Ragging, Student Violence, & University Academics: A Brief Note
If Sri Lankan university academics turned a blind eye to ragging and student violence as they are accused of by some, the reasons for that could be complex. Ragging and student violence in Sri Lankan universities have been linked to student politics to which the teachers’ politics also has been linked at certain times and varying levels. Students and teachers in the universities shared an interest in politics from the early days of university, when the traditional left parties such as the Communist Party and the Lanka Sama Samaja Party dominated the university political scene. There was a healthy atmosphere of political activism mainly among students. Teachers adhered to ‘Queensbury rules’ of staff politics that kept staff politics away from students. However, these rules were discarded soon even before the end of the first decade since the University of Ceylon was shifted to Peradeniya. In the 1958 tar brush campaign against Tamils at Peradeniya, university teachers influenced students. Students were manipulated more openly in politics during 1970-77 period where both the manipulated and those who manipulated them received rewards, in terms of political patronage and protection.

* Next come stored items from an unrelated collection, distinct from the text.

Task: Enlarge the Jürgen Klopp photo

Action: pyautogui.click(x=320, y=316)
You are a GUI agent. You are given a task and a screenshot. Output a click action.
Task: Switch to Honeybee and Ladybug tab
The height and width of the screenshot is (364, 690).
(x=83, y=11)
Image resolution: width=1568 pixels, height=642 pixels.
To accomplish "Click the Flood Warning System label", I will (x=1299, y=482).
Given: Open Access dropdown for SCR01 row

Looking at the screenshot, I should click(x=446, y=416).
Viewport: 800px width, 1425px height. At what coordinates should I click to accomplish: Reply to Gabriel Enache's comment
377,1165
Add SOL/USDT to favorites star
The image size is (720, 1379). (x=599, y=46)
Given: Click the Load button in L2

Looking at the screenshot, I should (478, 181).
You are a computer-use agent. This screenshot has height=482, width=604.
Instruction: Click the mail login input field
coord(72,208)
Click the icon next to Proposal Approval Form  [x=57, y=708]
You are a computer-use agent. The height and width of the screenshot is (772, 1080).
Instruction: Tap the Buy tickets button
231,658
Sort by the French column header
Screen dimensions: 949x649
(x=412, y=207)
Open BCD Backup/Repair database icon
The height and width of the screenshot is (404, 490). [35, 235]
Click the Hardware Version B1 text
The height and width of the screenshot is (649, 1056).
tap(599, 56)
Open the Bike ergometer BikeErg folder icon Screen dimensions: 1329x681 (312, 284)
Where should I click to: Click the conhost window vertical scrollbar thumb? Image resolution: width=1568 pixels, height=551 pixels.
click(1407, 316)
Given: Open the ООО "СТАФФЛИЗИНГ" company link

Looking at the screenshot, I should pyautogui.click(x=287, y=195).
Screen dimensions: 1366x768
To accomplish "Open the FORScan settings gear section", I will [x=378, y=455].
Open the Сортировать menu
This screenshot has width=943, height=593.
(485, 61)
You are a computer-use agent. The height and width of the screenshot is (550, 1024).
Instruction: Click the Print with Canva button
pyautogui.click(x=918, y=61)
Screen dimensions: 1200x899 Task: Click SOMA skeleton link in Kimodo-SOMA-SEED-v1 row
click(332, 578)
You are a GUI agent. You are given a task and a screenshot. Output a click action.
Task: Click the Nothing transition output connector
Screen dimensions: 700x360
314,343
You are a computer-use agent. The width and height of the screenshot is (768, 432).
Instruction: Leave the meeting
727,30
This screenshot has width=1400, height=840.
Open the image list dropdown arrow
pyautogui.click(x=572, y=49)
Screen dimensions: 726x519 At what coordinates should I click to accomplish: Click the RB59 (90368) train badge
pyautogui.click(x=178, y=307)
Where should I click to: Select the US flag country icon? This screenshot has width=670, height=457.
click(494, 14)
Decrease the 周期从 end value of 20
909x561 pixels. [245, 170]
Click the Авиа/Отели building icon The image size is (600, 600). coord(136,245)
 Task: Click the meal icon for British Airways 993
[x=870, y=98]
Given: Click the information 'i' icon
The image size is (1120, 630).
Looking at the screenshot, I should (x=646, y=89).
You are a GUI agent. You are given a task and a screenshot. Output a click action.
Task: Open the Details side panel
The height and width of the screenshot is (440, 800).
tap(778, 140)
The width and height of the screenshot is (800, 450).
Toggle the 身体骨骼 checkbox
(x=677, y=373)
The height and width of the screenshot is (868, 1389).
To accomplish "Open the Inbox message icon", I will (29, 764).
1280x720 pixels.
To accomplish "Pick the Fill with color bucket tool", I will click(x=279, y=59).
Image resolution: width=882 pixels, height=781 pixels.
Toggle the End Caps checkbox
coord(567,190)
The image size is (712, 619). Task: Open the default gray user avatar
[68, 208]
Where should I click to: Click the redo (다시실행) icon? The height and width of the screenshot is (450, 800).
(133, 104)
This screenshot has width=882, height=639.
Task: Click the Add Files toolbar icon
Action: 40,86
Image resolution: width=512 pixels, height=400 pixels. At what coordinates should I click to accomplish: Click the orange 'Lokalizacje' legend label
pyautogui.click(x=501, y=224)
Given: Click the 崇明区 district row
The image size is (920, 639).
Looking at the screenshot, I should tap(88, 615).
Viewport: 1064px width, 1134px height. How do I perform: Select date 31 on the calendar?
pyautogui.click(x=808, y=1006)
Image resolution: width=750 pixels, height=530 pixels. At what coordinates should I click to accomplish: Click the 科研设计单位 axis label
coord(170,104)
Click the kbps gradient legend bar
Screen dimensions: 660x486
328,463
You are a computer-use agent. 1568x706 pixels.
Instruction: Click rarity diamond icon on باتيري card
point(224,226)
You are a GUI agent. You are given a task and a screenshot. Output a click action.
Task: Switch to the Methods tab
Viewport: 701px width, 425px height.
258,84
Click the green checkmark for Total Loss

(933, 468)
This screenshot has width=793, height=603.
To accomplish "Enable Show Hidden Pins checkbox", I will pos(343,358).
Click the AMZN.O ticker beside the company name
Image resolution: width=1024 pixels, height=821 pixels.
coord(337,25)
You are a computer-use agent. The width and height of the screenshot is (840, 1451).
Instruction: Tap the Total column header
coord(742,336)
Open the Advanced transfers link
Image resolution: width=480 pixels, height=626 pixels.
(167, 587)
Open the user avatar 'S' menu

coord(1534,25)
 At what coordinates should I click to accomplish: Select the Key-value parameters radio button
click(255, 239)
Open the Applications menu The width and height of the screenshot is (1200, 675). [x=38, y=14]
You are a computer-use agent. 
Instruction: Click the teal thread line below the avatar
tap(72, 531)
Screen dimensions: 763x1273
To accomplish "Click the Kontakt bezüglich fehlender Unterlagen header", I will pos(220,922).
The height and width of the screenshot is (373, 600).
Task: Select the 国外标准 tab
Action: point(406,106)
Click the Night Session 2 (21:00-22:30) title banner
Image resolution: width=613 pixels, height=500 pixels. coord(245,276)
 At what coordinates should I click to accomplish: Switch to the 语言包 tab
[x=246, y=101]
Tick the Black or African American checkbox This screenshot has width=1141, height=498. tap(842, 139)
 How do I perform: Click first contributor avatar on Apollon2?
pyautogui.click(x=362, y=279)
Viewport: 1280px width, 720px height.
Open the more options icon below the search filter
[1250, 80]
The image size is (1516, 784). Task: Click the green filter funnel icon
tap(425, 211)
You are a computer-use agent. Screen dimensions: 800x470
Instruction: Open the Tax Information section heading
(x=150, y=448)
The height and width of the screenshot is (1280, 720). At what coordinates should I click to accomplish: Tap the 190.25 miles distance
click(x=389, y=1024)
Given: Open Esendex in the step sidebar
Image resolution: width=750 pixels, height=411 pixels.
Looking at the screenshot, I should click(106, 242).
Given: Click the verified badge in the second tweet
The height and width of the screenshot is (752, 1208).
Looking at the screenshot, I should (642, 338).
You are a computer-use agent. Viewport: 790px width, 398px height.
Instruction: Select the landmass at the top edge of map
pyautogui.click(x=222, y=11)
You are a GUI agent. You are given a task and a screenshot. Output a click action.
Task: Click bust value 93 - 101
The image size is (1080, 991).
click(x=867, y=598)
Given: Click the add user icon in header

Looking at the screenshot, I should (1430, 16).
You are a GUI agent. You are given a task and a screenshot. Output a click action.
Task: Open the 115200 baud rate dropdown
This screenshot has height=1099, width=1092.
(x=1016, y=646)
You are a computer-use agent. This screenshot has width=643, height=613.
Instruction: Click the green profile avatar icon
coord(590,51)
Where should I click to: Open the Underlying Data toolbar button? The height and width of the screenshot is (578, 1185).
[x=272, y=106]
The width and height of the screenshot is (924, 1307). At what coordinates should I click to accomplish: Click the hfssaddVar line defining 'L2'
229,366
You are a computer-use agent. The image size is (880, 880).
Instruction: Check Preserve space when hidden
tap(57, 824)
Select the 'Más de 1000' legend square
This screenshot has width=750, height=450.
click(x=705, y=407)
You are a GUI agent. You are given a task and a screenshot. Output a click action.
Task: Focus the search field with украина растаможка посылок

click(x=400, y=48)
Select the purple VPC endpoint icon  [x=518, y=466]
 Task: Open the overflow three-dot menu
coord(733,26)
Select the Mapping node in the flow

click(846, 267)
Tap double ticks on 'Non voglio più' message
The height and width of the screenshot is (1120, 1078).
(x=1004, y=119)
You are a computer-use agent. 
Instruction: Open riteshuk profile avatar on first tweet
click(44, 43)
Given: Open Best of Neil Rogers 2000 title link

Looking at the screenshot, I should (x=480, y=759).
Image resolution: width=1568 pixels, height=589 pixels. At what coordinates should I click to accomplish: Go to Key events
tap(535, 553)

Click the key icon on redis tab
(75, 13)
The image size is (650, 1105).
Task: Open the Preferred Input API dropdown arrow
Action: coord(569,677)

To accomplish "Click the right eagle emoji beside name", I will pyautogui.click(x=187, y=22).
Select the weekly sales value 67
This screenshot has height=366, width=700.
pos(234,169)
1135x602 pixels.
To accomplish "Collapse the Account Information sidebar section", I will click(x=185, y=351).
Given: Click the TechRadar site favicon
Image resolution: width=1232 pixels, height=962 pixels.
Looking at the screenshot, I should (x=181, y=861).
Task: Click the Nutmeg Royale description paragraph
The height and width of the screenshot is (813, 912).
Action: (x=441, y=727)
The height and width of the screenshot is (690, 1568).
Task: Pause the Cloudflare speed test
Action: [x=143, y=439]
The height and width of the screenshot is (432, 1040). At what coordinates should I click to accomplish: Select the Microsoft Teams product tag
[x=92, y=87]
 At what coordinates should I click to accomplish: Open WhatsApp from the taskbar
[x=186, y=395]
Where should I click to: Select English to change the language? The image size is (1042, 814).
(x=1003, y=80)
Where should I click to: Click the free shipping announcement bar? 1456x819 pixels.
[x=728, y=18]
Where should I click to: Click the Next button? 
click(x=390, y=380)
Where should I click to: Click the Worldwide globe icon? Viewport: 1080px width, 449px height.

In the history of Sri Lankan universities ragging has been traditionally interpreted as a measure to level out the influence of class element among students in terms of economic and social background and habits, the school one attended, and whether one was rural or urban. At the beginning at Peradeniya University the difference was identified as one between the ‘cultas’ (the cultured) and the “hara” s (the rustics) and the ‘cultas’ claimed superiority over the hara s in terms of “culture.” Consequently the hara s ragged the culta s presumably to even out the class and social differences. The idea of using ragging as a means of levelling out which would have been acquired from the Oxbridge model got heightened in the universities established later to teach in the swabhasha which were dominated by students from rural areas and lower socio economic backgrounds.